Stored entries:
===

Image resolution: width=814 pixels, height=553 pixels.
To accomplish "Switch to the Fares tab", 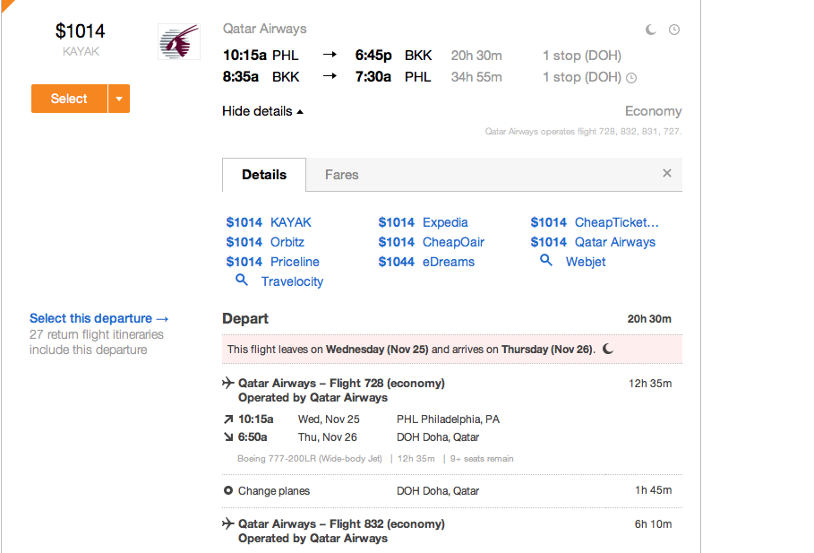I will click(341, 175).
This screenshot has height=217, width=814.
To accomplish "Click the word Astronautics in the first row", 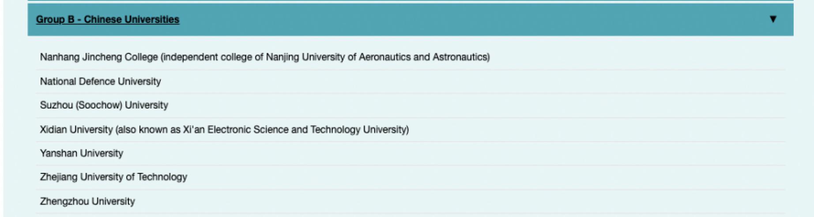I will pyautogui.click(x=460, y=57).
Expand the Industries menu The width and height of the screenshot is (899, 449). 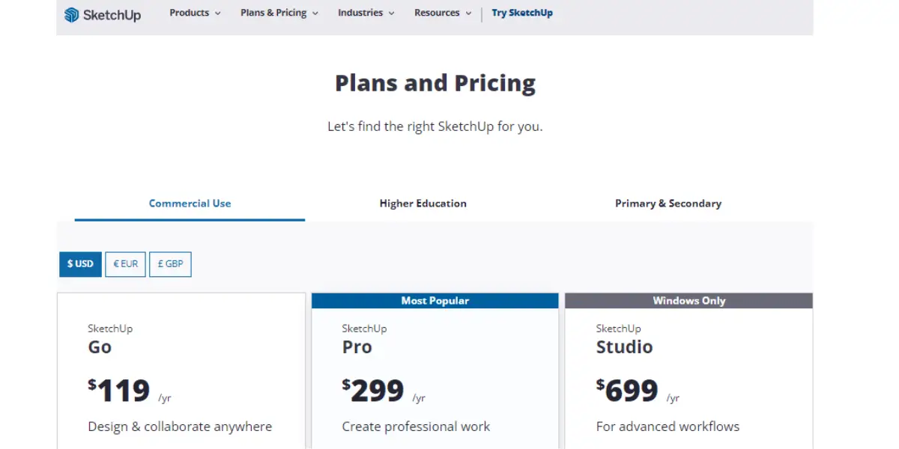pos(366,13)
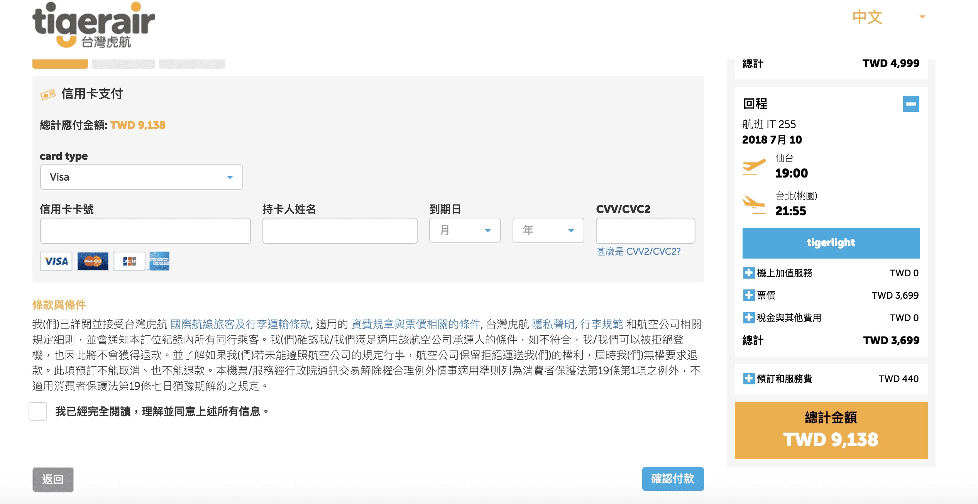Click the Visa card logo icon

(x=56, y=261)
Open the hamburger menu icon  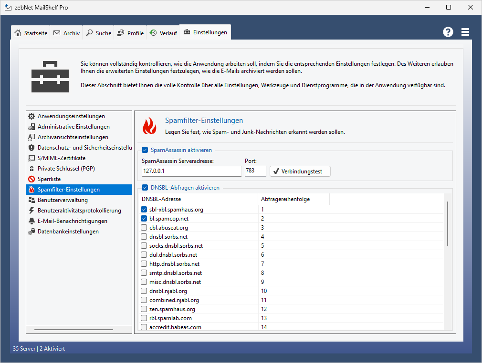[x=465, y=32]
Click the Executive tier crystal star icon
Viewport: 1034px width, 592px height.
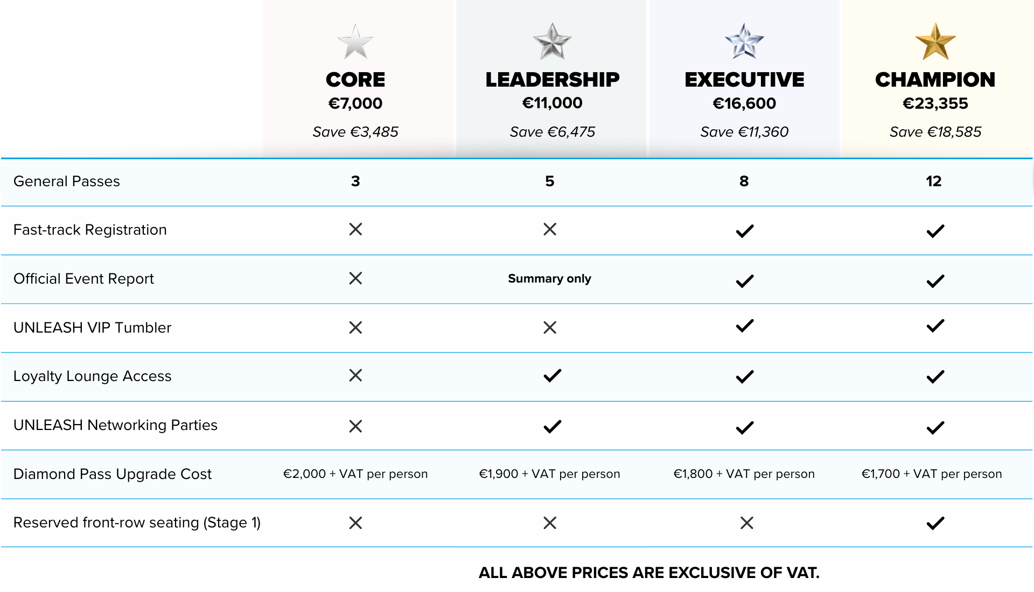pyautogui.click(x=744, y=42)
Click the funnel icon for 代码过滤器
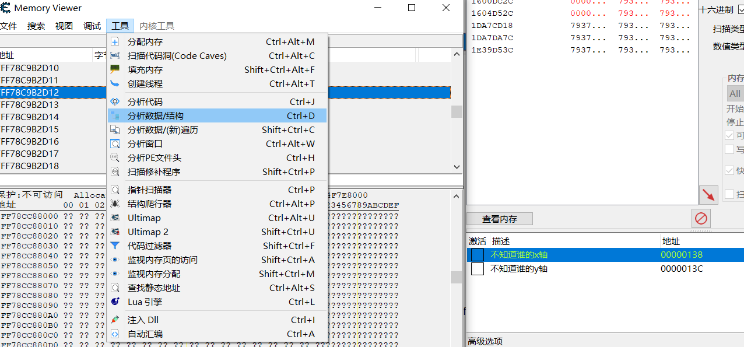The height and width of the screenshot is (347, 744). coord(115,246)
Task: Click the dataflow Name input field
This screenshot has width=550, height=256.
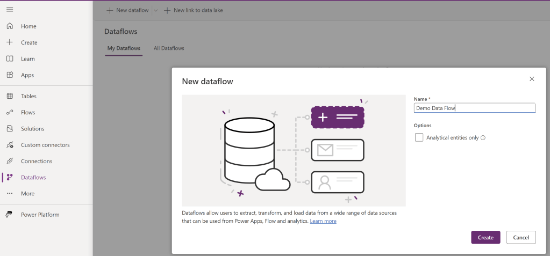Action: point(475,108)
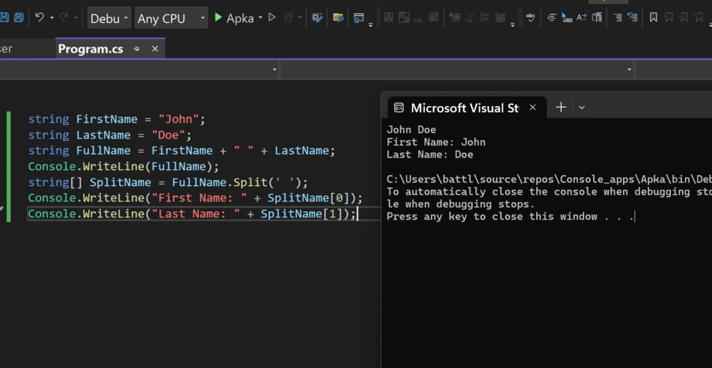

===

All lines from the one with "Click the funnel icon for 代码过滤器" through the end of the records above must be reproduced exactly, both ends included, and the pictures must be left out.

Solution for this problem:
Click the funnel icon for 代码过滤器
The height and width of the screenshot is (347, 744). coord(115,246)
Task: Click the dataflow Name input field
This screenshot has width=550, height=256.
Action: point(475,108)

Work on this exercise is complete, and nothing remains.